The following patterns are supported (from wikipedia):
Wildcard | Description | Example | Matches | Does not match |
---|---|---|---|---|
* | matches any number of any characters including none | Law* | Law, Laws, or Lawyer | |
? | matches any single character | ?at | Cat, cat, Bat or bat | at |
[abc] | matches one character given in the bracket | [CB]at | Cat or Bat | cat or bat |
[a-z] | matches one character from the range given in the bracket | Letter[0-9] | Letter0, Letter1, Letter2 up to Letter9 | Letters, Letter or Letter10 |
[!abc] | matches one character that is not given in the bracket | [!C]at | Bat, bat, or cat | Cat |
[!a-z] | matches one character that is not from the range given in the bracket | Letter[!3-5] | Letter1, Letter2, Letter6 up to Letter9 and Letterx etc. | Letter3, Letter4, Letter5 or Letterxx |
In addition, DotNet Glob also supports:
Wildcard | Description | Example | Matches | Does not match |
---|---|---|---|---|
** |
matches any number of path / directory segments.
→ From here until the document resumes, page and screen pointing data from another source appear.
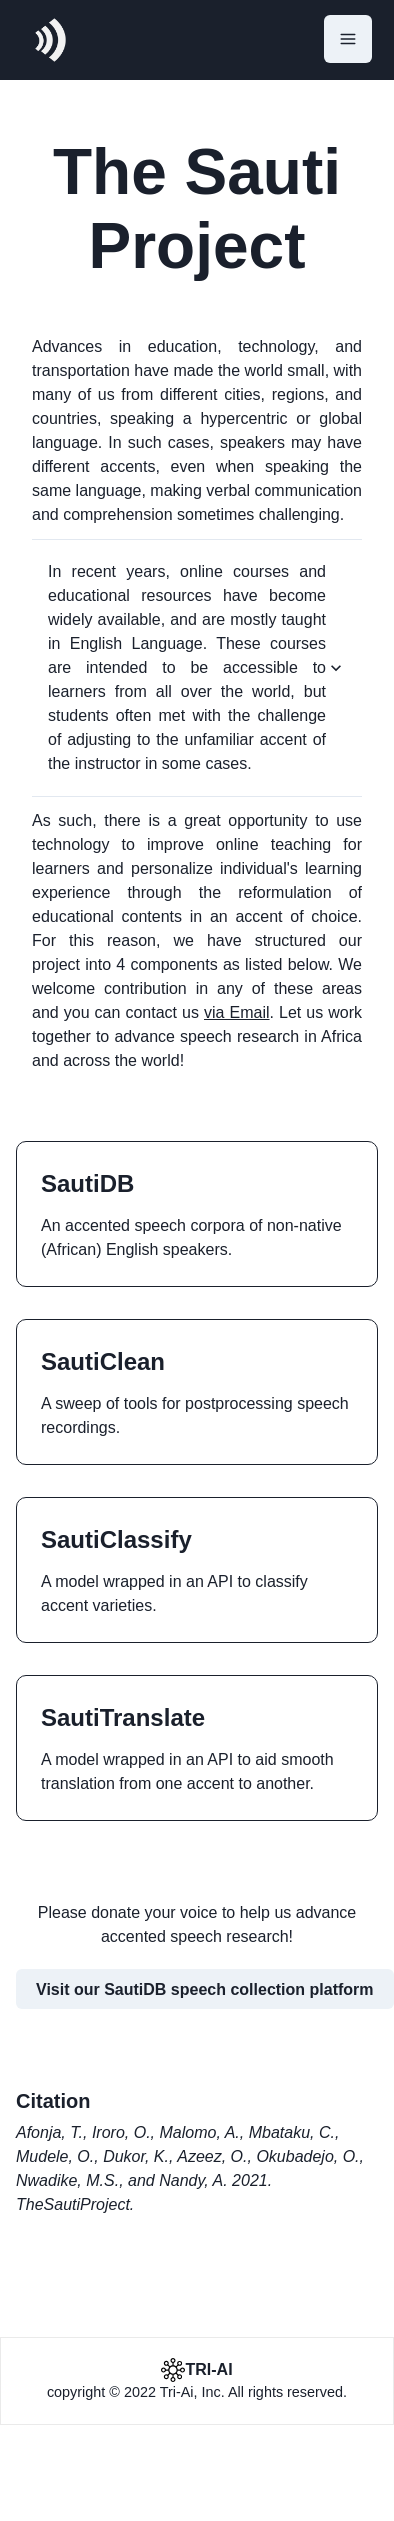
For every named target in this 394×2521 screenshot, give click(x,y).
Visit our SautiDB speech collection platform (205, 1989)
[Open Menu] (348, 39)
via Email (237, 1012)
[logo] (50, 40)
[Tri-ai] (196, 2370)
When used must be the only contents of a segment. | /**/some.* | /foo/bar/bah/some.txt, /some.txt, or /foo/some.txt |
Given a glob, you can generate random matches, or non matches, for that glob.
For example, given the glob pattern /f?o/bar/**/*.txt
you could generate matching strings like /foo/bar/ajawd/awdaw/adw-ad.txt
or random non matching strings.
var dotnetGlob = Glob.Parse(pattern);
var generator = new GlobMatchStringGenerator(dotnetGlob.Tokens);
for (int i = 0; i < 10; i++)
{
var testString = generator.GenerateRandomMatch();
var result = dotnetGlob.IsMatch(testString);
// result is always true.
// generate a non match.
testString = generator.GenerateRandomNonMatch();
var result = dotnetGlob.IsMatch(testString);
// result is always false.
}
The IsMatch
method just returns you a boolean. If you require more in-depth information about the match including which tokens were matched, or failed to match, you can do this:
MatchInfo match = glob.Match(somestring);
You can then inspect the MatchInfo
which holds all of those useful details.